_Task instructions:_ In the review of A Widow's Story below, what illness sent Oates's husband to the hospital, where he got the fatal infection?

───── Extract ─────

Widow without you

I think I handled the grieving process better when John Dunne died than when Raymond Smith did.

Something about Joyce Carol Oates’ memoir A Widow’s Story, chronicling the aftermath of her forever husband’s sudden death, had me weeping before appointments, at Subway, and especially in bed. I don’t remember Joan Didion’s version, which proceeded this one by about five years and included a sick daughter, making me feel like someone broke my heart in half and dropped the pieces into a garbage disposal.

The world’s most prolific writer*, a woman who seemingly emits better-than-decent novels like they are mere finger belches, spent almost a year in silence unable to make enough words or the right words to cure the ache of losing her life partner. But when she finally does get down to the business of recording this place in time, she does it with sentences that are fits and bursts. Little poetic blurts, sentences riddled with long dashes that seem perfectly in line with the brain broken in sorrow.

Oates opens her memoir with a time both she and her husband should have died. A year earlier they had been in an accident that triggered the car’s airbags and left them bruised — but giddy with how alive they still were. Then when it wasn’t expected months and months and months later, Ray developed pneumonia, was hospitalized, and got a fatal infection in the hospital. Oates received the terrible phone call — he was still alive, though — rushed to the hospital, but got there too late. She imagines the way he died surrounded by strangers late at night. The paragraphs where she collects his things, his glasses, his papers is one massive soul suck.

───── Data to examine ─────

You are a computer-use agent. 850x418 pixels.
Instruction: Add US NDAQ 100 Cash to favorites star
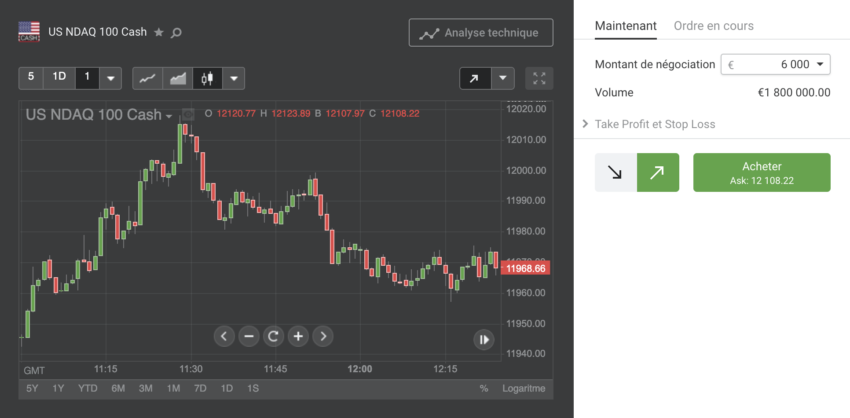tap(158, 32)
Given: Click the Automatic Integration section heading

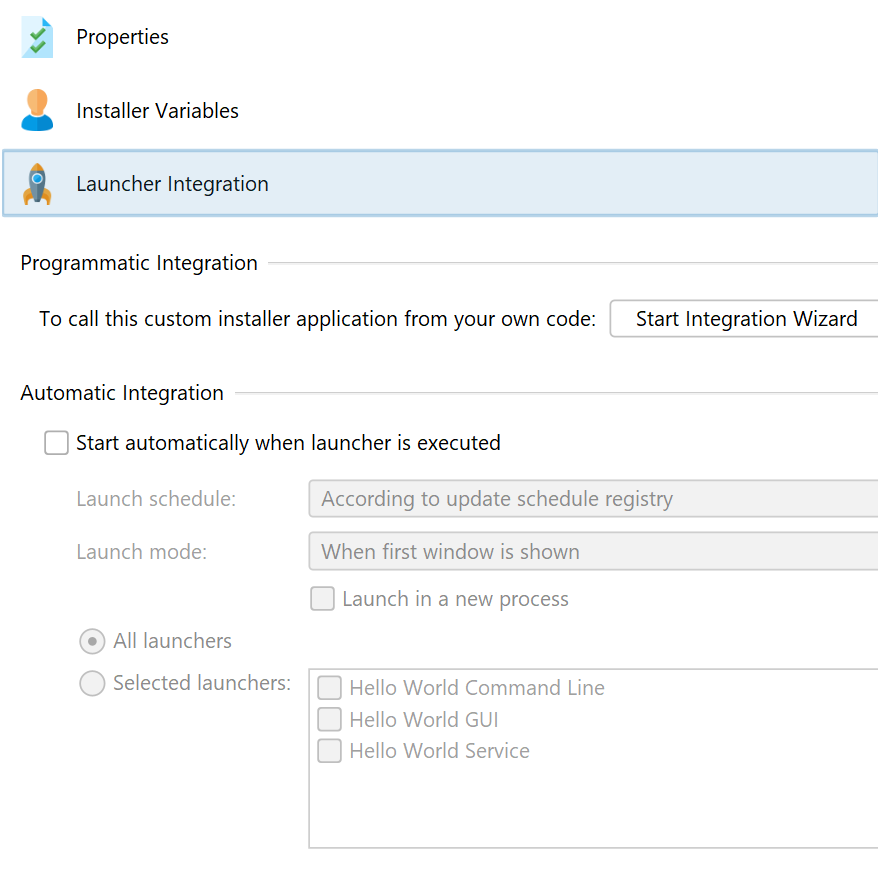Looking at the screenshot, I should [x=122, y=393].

─────

_Result:_ Pneumonia.